Exercise inputs:

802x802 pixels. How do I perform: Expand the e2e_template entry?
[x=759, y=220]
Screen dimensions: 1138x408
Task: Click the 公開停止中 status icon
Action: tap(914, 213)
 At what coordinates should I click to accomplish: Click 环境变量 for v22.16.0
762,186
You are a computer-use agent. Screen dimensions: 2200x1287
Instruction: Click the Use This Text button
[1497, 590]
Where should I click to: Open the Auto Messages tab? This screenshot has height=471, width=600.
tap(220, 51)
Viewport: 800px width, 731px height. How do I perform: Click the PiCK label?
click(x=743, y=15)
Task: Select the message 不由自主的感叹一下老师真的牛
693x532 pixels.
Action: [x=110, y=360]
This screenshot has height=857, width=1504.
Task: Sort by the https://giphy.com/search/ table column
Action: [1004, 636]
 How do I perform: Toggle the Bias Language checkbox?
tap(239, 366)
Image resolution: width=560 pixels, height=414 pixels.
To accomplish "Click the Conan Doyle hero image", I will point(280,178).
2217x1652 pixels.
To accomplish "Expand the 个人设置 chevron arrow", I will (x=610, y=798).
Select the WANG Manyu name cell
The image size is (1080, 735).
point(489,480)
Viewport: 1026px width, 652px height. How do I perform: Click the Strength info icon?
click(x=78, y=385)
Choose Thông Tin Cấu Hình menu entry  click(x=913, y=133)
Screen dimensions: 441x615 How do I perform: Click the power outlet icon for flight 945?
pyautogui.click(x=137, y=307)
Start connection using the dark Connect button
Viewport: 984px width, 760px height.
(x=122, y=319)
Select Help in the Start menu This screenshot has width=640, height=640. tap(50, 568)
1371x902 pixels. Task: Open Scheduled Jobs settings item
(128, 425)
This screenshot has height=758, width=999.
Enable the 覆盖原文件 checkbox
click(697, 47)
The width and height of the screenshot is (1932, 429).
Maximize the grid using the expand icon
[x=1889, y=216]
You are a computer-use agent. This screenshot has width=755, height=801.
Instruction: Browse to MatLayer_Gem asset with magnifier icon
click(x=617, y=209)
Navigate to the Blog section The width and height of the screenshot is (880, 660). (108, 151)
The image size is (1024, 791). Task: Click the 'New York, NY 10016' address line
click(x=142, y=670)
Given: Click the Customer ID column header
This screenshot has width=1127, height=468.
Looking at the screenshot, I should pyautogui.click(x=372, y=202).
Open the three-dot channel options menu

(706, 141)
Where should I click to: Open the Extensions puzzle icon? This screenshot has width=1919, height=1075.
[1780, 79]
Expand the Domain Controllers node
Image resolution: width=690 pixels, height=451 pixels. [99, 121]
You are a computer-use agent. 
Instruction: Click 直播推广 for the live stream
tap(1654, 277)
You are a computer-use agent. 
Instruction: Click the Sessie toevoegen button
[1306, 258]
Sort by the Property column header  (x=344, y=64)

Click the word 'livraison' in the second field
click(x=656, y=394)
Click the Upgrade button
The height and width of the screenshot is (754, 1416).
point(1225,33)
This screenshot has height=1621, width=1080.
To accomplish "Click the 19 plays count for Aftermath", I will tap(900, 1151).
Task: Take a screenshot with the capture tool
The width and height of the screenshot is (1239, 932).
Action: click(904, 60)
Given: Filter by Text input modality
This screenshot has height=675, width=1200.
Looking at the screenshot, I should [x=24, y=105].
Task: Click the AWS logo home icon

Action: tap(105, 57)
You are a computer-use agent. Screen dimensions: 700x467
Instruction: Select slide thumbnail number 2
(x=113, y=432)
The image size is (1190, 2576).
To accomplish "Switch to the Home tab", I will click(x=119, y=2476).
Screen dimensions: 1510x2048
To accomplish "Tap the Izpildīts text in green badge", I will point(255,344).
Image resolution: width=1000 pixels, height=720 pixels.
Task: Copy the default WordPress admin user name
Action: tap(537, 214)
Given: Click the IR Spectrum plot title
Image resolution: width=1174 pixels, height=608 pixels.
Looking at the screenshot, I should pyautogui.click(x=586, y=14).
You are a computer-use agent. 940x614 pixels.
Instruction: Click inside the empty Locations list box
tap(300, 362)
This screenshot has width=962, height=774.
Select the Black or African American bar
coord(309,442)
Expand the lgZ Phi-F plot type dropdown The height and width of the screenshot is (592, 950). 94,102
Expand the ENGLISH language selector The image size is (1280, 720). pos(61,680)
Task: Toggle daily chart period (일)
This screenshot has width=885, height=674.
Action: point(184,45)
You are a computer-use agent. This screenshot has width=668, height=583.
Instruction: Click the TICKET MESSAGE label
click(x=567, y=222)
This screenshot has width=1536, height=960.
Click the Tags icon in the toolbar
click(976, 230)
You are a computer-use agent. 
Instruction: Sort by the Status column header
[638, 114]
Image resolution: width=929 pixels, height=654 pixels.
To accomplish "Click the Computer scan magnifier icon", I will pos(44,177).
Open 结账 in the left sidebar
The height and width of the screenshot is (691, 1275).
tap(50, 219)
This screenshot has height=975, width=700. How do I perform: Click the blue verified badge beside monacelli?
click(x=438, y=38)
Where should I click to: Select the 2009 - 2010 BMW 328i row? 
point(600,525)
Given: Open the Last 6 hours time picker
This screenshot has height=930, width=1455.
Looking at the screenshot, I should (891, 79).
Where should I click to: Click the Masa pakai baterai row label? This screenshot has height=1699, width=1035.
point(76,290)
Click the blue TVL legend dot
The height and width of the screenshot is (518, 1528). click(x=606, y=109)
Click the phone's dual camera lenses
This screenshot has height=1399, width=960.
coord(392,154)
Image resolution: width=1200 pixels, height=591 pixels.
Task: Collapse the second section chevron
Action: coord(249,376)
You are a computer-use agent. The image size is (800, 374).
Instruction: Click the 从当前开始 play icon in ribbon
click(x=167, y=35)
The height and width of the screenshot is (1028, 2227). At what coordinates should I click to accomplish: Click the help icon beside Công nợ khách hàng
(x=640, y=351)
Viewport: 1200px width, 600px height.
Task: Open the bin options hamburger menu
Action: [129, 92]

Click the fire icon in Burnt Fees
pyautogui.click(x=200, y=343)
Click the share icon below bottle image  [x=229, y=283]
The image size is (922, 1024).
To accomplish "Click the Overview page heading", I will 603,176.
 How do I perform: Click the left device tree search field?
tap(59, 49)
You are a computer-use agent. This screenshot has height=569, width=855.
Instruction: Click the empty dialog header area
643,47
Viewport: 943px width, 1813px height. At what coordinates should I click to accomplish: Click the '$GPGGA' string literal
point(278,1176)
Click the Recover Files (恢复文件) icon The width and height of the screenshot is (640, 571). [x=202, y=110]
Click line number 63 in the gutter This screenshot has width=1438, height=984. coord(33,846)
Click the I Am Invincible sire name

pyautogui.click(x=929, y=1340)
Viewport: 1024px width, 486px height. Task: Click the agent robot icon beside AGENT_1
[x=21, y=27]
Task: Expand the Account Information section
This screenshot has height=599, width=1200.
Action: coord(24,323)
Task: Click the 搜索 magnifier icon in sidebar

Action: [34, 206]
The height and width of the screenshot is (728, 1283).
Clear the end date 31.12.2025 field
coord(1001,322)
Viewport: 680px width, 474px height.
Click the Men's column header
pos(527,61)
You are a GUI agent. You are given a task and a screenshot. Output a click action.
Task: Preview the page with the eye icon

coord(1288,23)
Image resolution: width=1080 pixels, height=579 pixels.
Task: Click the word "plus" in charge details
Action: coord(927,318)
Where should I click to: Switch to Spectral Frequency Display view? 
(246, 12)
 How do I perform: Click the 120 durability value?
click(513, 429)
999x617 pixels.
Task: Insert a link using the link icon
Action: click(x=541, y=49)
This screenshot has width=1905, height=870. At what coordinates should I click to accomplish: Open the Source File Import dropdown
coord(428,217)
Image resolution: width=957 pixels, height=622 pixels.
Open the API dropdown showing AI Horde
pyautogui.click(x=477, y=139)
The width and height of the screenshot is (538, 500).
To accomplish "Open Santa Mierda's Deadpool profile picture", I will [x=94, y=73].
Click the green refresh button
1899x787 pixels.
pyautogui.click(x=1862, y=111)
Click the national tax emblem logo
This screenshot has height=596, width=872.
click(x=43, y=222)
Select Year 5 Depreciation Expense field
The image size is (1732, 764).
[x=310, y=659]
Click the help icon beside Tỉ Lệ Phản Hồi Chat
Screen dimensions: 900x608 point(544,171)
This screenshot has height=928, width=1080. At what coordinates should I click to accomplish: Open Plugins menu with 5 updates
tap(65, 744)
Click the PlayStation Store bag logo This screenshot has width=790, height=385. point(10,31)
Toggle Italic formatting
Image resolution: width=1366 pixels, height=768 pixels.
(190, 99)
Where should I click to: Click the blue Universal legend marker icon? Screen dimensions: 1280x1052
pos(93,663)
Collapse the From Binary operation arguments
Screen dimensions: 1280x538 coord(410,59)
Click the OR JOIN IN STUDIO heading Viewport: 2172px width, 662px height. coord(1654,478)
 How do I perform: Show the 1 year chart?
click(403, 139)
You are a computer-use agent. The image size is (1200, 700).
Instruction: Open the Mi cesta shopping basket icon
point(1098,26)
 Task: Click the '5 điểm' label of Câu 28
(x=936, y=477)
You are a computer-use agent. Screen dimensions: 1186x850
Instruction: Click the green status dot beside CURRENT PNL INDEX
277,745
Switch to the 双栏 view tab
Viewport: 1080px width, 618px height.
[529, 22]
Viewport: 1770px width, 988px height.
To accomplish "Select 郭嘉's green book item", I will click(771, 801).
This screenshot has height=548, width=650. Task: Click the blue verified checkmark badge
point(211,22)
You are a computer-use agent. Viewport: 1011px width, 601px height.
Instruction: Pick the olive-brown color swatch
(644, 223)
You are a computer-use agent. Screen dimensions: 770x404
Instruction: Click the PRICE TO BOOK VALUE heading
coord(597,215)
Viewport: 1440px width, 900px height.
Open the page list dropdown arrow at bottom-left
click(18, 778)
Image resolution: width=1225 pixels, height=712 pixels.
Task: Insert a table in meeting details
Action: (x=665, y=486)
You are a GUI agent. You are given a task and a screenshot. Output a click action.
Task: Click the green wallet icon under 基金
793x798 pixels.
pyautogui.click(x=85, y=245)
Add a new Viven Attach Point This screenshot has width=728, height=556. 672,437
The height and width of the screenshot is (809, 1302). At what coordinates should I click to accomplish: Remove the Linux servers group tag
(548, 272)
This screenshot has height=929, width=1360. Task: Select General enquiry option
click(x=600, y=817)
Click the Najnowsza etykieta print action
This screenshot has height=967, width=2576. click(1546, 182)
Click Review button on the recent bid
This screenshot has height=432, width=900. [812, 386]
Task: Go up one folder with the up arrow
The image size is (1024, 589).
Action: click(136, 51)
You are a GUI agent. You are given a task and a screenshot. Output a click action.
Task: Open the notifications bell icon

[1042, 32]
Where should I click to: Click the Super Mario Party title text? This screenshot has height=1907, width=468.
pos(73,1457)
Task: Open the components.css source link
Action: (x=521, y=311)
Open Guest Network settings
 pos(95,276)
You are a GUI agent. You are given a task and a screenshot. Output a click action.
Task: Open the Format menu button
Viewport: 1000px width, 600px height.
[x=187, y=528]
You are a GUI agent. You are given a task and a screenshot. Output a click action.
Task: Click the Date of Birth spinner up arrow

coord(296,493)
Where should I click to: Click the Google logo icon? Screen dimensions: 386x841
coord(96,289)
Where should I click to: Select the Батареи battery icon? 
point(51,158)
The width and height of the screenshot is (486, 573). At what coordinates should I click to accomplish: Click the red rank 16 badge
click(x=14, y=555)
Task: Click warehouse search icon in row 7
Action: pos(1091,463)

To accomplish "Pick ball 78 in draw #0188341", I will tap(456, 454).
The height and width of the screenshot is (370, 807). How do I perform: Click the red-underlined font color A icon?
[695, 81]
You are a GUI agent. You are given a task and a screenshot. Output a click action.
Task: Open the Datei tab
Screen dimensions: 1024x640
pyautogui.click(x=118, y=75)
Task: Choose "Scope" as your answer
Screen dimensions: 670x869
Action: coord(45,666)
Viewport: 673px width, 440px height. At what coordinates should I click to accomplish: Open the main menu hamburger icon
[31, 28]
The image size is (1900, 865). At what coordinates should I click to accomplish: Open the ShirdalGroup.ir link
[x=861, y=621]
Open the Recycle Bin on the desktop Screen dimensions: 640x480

Exercise description:
Using only the listing above, restate exactly the lines from the line containing "has width=668, height=583." through the line containing "Image resolution: width=929", both included.

The answer:
You are a computer-use agent. This screenshot has width=668, height=583.
Instruction: Click the TICKET MESSAGE label
click(x=567, y=222)
This screenshot has width=1536, height=960.
Click the Tags icon in the toolbar
click(976, 230)
You are a computer-use agent. 
Instruction: Sort by the Status column header
[638, 114]
Image resolution: width=929 pixels, height=654 pixels.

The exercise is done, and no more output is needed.